Moda circolare: The Time is Now

L’industria tessile è responsabile del 20% dell’uso globale di acqua e del 10% delle emissioni di anidride carbonica, collocandosi al 2° posto in termini di inquinamento ambientale dopo il settore petrolifero. Non solo: negli ultimi 15 anni il consumo di fibre tessili nel mondo è cresciuto del 68%, passando da 8 a 15chili pro capite l’anno. Una quantità enorme di materiale che poi finisce nell’85% dei casi in discarica.

Il progetto ‘The Time is Now’

Bastano questi numeri a evidenziare come rendere sostenibile e circolare la moda sia un’assoluta necessità. In questa direzione si muove The Time is Now, un progetto che il Consorzio Detox e Greenpeace Italia stanno portando avanti con l’Istituto Europeo di Design per promuovere un modello innovativo di produzione tessile sostenibile e in ottica circolare. Ma soprattutto coinvolgendo e formando i futuri designer di moda e stilisti, sensibilizzandoli al tema della sostenibilità.
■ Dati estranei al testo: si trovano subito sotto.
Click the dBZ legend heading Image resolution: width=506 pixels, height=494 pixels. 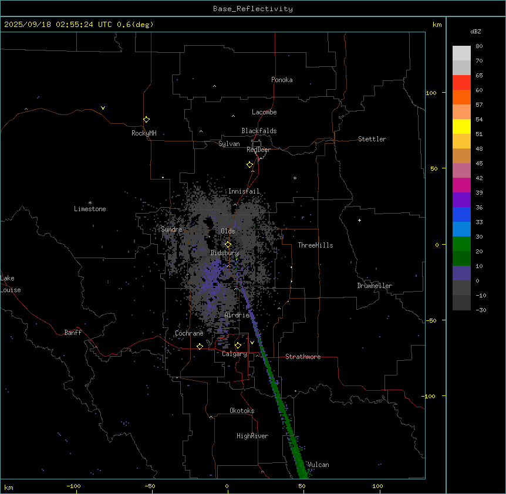476,31
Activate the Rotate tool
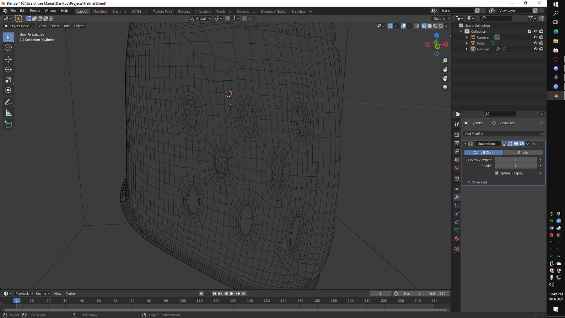This screenshot has width=565, height=318. [x=8, y=70]
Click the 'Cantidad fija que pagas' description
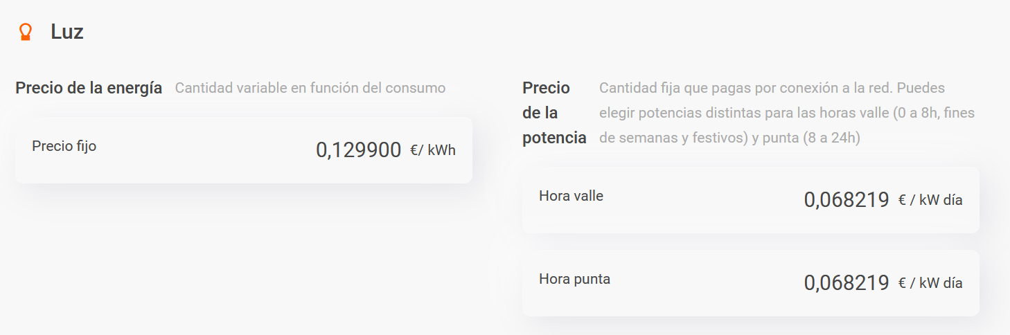This screenshot has height=335, width=1010. tap(787, 113)
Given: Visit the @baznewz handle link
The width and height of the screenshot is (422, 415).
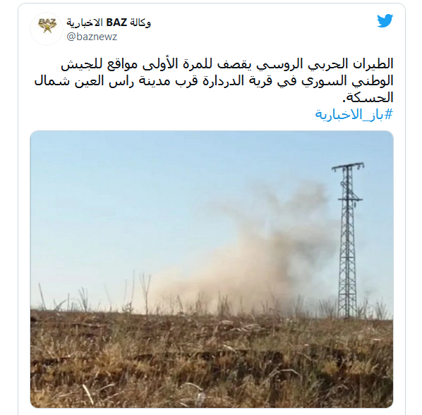Looking at the screenshot, I should click(x=92, y=37).
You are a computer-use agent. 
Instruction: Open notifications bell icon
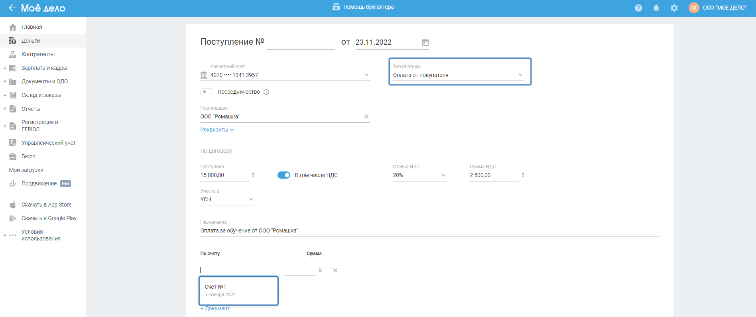656,8
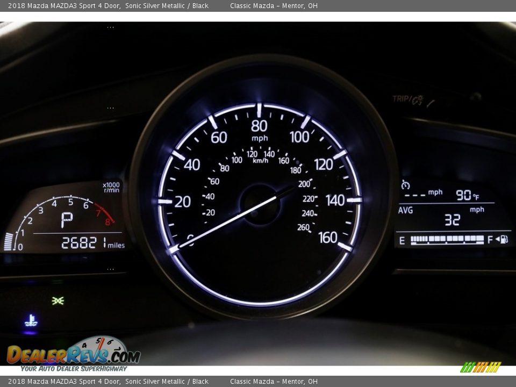This screenshot has width=516, height=387.
Task: Click the fuel pump icon
Action: (503, 240)
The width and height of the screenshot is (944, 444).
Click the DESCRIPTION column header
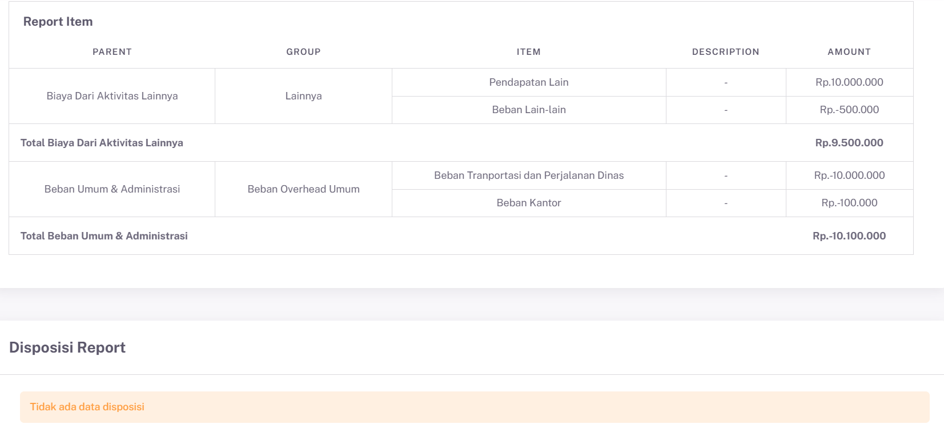[725, 52]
Per far questo The Time is Now ha selezionato 16 studenti dei corsi di Fashion Design e Fashion stylist provenienti dalle sedi di Milano, Roma, Firenze, Torino, Venezia, Cagliari e Como dell’Istituto Europeo di Design che – in collaborazione con Greenpeace e il Consorzio Detox-realizzeranno 5 capsule collection eco-friendly di moda maschile. Le collezioni – che saranno presentate a Pitti Immagine Uomo del prossimo giugno – non solo dovranno essere ecofriendly ma dovranno indicare anche linee di sviluppo per il futuro della moda che integrino il valore della sostenibilità dei processi.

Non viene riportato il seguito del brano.